Shirley lives in Birmingham Alabama. She has her Master’s degree in Community Health Education and a certificate in health coaching. Currently, Shirley works at the UAB 1917 Clinic as a Coordinator of Health Education and has served as chair of their Patient Advisory Board (PAB) for five years. In addition to serving as a REPRIEVE CAB member, she is a member of the Positive Leadership Council (PLC) and National CFAR Community Coalition (N3C). In 2015, Shirley created a facilitators manual to train individuals living with HIV how to become effective speakers. She provides quarterly workshops to patients at the 1917 clinic and other HIV organizations in the community. Her work landed her a feature in the December 2016 POZ Magazine. In 2019, she shared her story at the National Prevention Conference for the CDC. As a long time survivor - 21 years of living with HIV - Shirley understands the importance of clinical trials. She believes in not only participating in a study, but being a part of the process. Cardiovascular disease is the most common chronic disease in the African American community. As an African American female living with HIV, she recognizes the increased risk of co-morbidities compared to a person living without HIV. Her purpose for serving on REPRIEVE CAB is to bring awareness, research, prevention and education about statin drugs that could help reduce heart disease in those living with HIV.
Ángel L. Hernández
Ángel L. Hernández was born and raised in Orocovis, a small rural town located right in the center of the Puerto Rico. He now lives in Arecibo. Angel is number nine of 16 siblings. Angel has been an active member of his local CAB. Since 2010, Angel has been involved as a representative of persons living with HIV and AIDS in various boards and organizations. He believes there is still a need for much more of the most basic education about HIV. Angel is an advocate to empower persons living with HIV and AIDS using the “Greater Involvement of People Living with HIV” Principles.
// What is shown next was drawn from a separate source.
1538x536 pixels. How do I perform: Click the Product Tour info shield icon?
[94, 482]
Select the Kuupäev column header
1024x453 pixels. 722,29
As HIV Community Educator/Advocate, he has received scholarships to attend various national and international conferences: USCA; POSITIVE LIVING; International Conference on AIDS; CROI. Angel joined the REPRIEVE CAB because he believes it is an important study where we’re answering important questions about end organ diseases that occurs with aging and inflammation associated with HIV and ART, to help members of the general community understand the science of HIV/AIDS and cardiovascular disease, to ensure community concerns are considered, and to serve as a voice for the community and study participants.